Input data: Begin

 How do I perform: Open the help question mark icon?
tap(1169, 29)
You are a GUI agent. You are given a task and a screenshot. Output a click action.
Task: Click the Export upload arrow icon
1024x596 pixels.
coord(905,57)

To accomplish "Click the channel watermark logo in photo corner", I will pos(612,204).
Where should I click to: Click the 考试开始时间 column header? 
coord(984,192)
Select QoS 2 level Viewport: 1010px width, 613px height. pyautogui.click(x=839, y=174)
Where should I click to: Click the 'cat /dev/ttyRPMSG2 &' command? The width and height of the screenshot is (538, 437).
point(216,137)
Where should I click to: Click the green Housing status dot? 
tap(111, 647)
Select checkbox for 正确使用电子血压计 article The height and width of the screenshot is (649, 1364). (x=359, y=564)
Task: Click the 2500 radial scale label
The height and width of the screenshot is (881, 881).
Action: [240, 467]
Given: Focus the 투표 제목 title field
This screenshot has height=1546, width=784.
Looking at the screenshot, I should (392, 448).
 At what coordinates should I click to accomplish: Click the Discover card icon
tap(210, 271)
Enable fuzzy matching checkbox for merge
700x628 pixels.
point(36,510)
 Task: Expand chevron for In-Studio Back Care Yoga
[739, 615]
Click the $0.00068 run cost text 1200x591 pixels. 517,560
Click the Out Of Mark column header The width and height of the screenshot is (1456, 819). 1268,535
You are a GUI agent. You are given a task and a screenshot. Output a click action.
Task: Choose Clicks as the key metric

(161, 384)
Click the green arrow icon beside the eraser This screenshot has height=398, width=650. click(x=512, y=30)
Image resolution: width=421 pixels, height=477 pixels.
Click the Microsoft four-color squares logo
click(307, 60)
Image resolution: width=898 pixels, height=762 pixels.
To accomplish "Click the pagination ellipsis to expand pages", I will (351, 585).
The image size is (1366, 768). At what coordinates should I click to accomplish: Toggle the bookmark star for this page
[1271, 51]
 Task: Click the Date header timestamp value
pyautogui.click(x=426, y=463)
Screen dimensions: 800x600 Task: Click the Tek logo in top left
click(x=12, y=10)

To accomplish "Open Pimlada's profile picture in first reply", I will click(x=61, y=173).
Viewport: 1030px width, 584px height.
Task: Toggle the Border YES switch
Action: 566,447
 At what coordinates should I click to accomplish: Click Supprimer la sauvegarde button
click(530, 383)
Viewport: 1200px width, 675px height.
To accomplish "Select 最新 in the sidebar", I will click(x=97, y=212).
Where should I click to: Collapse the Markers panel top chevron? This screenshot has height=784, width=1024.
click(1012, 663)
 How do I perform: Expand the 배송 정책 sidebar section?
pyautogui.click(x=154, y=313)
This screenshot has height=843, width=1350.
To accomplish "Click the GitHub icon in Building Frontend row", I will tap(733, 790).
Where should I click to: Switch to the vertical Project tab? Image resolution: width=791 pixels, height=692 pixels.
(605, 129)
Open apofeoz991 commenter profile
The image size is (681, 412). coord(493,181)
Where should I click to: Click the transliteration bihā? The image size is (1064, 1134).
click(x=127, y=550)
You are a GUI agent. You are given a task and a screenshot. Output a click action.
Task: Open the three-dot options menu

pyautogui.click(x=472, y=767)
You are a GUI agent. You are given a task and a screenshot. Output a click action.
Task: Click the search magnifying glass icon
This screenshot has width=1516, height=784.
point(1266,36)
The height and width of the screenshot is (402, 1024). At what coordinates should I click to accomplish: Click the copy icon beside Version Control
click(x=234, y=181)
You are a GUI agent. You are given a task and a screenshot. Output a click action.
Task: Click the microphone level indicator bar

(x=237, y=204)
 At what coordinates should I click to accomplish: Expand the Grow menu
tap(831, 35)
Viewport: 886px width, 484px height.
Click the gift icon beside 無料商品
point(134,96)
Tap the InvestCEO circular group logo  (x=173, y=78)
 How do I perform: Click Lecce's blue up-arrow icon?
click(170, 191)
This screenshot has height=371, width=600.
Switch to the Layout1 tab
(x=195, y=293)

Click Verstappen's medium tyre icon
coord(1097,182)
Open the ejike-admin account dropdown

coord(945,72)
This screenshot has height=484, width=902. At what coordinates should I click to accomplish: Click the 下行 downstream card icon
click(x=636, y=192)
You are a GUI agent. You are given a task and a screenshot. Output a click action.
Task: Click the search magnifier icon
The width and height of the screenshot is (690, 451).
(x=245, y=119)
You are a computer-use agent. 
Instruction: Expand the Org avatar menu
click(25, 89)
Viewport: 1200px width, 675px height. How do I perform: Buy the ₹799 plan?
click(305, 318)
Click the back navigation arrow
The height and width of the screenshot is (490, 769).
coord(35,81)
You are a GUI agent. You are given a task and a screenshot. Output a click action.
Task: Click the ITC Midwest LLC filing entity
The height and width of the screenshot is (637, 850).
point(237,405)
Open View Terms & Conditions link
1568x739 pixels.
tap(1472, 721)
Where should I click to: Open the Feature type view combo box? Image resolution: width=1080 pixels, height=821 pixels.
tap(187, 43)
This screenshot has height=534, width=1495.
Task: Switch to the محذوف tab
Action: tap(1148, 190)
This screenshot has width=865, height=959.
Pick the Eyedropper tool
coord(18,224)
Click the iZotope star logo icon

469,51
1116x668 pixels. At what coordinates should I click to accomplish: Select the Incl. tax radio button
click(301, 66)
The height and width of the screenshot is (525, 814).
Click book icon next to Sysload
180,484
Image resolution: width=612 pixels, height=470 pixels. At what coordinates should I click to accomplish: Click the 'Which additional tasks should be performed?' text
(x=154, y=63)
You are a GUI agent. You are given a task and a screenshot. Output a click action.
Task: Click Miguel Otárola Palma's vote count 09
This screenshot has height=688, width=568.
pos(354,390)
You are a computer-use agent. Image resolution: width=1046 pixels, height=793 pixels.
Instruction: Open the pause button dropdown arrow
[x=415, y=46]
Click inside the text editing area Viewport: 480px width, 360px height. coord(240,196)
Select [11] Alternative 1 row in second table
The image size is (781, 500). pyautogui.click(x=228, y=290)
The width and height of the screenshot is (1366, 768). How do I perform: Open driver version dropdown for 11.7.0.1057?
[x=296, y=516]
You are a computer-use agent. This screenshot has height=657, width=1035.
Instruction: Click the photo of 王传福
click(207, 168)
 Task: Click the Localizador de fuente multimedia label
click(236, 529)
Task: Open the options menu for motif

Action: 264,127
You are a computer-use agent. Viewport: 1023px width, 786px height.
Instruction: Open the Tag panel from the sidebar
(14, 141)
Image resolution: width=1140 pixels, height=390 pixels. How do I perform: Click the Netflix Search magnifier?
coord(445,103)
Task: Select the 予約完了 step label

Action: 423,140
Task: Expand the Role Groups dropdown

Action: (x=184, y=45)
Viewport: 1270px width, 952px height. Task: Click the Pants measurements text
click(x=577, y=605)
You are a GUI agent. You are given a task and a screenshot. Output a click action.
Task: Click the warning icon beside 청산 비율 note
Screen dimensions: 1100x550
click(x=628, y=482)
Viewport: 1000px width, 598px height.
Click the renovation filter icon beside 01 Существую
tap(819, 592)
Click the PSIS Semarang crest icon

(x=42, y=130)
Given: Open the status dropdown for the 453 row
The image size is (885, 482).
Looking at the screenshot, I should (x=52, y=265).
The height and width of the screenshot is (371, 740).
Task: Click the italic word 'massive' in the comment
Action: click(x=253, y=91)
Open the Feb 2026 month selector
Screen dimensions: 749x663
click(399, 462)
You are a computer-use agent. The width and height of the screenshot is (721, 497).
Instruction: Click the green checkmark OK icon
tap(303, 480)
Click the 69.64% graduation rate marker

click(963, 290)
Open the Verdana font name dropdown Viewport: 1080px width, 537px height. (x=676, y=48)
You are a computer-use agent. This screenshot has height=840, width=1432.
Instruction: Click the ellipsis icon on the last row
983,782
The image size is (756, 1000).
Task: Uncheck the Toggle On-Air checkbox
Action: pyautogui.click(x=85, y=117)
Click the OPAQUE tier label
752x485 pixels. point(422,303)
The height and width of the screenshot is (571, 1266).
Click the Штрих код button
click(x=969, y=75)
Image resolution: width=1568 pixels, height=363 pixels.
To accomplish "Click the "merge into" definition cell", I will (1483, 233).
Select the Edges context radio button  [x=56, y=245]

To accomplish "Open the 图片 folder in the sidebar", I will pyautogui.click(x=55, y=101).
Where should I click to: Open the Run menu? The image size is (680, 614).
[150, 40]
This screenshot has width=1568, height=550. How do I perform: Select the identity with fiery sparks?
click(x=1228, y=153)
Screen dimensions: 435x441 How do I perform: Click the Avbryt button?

Input data: End

◆ Work order
If the word "computer" appears in a line above, copy that line.

◆ Exercise response
You are a computer-use agent. 
You are a computer-use agent. Image resolution: width=1046 pixels, height=793 pixels.
You are a computer-use agent. This screenshot has height=657, width=1035.
You are a computer-use agent. Viewport: 1023px width, 786px height.
You are a computer-use agent. The width and height of the screenshot is (721, 497).
You are a computer-use agent. This screenshot has height=840, width=1432.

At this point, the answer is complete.